Robotic technology in spine and orthopedics is growing its foothold among early-career spine surgeons and seasoned physicians.
Navigation robots can help increase precision, efficiency and bolster patient outcomes for a variety of procedures. But there's a big learning curve that comes with robotics, along with some concerns that surgeons could become overly reliant on it.
Some early-career spine and orthopedic surgeons have taken extra care to make sure their training covers the full gamut of techniques available to them. Rachel Bratescu, MD, who joined George Washington University in Washington, D.C. after a fellowship at New York City-based Weill Cornell, said she took a progressive approach to learning spine techniques.
"Number one: You have to have a very good handle on spinal anatomy no matter what," she said." Number two: It's so important to learn how to do everything freehand. Once you're comfortable from that standpoint, then you can start integrating. For example in a revision case you have the luxury of utilizing the navigation to help assist with your bony landmarks when they may not be as clear. Then once you're comfortable placing pedicle screws, you can integrate the navigation to place those screws exactly where you want or need them. Using robotic techniques is really the last step."
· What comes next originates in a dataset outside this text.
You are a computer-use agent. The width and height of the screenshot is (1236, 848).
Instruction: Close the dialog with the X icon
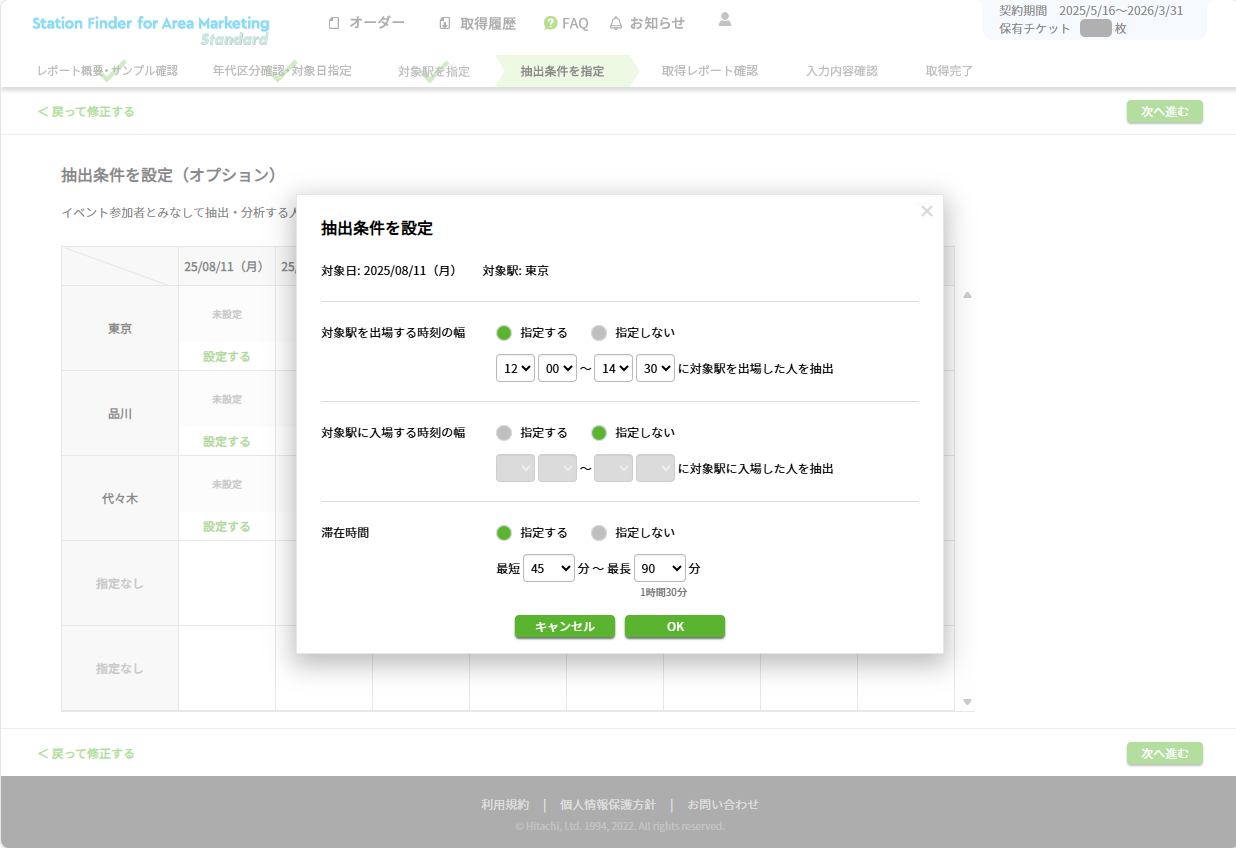[x=926, y=211]
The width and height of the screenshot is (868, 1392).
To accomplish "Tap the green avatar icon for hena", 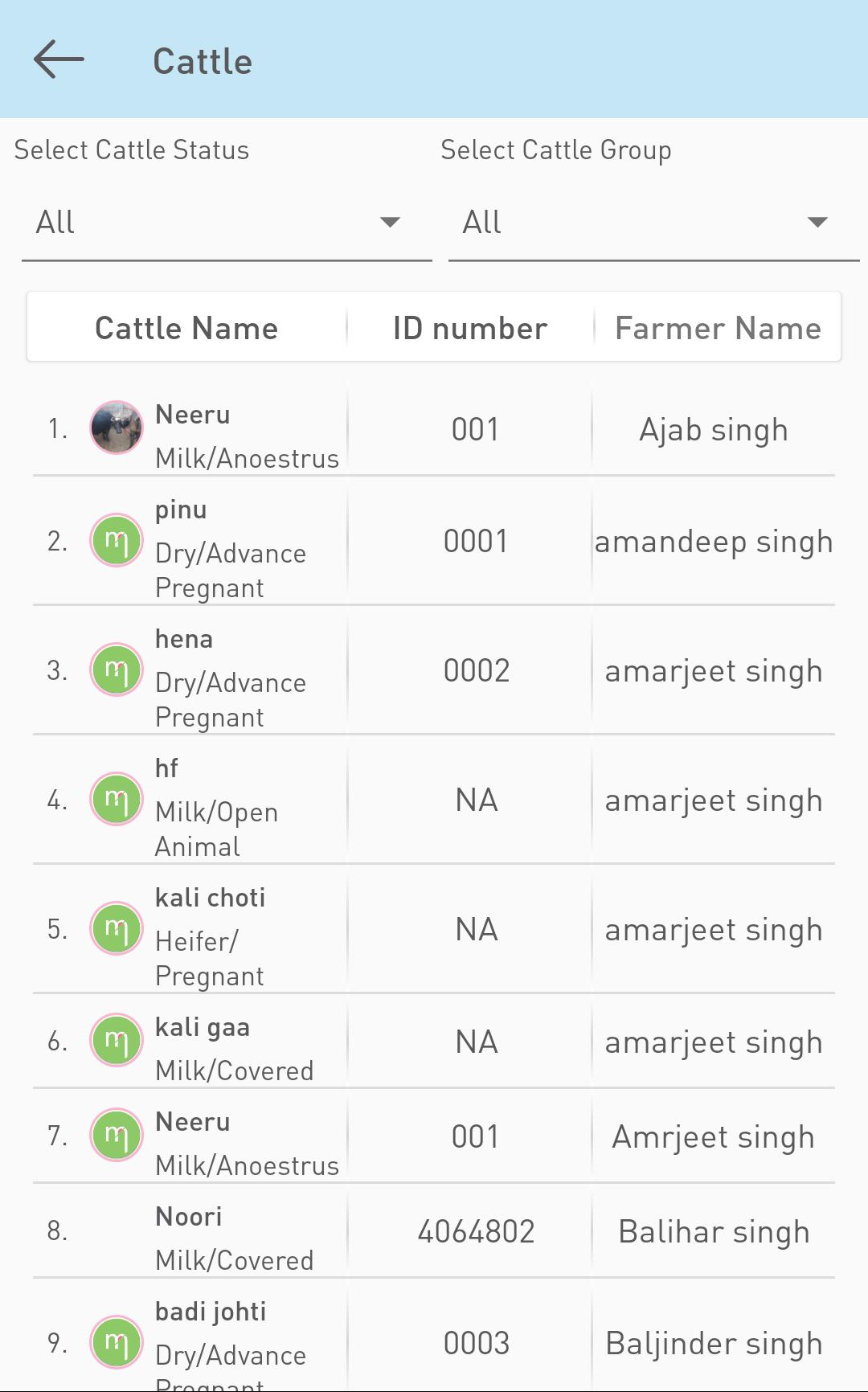I will [x=117, y=669].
Daniel Buchalter, MD, an orthopedic surgeon joined Carmel, N.Y.-based Somers Orthopaedic Surgery & Sports Medicine Group following his fellowship at New York City-based Hospital for Special Surgery this year. He said he saw his peers wanting to gain mastery in both robotic and traditional joint replacement procedures.
"For my generation, I think that is smart because right now we are still trying to figure out which technique leads to the best outcomes for our patients, which technological platform is the most cost-efficient, and what system is the least burdensome for the healthcare system as a whole," he said. "Additionally, knowing how to do joint replacements manually and with technology is critical as many graduates don't necessarily know where they are going to work and what platforms will be available to them."
Dr. Buchalter also said he expects that one day robotics will be the primary way surgeons learn how to operate.
"I think the future of it all is similar to the way that everybody used to know how to ride a horse, and then when cars came out, people said, 'What happens if your car breaks down and you don't know how to ride a horse?'" he said. "Well, I don't know very many people in New York City or elsewhere who know how to ride a horse, and they get around just fine. My point is that technology advances to such a stage that saying, 'You need to know how to do something because what if,' becomes irrelevant. I feel lucky that I graduated residency from a program where I got a lot of both, and was fortunate enough to train at a fellowship program that also offered both."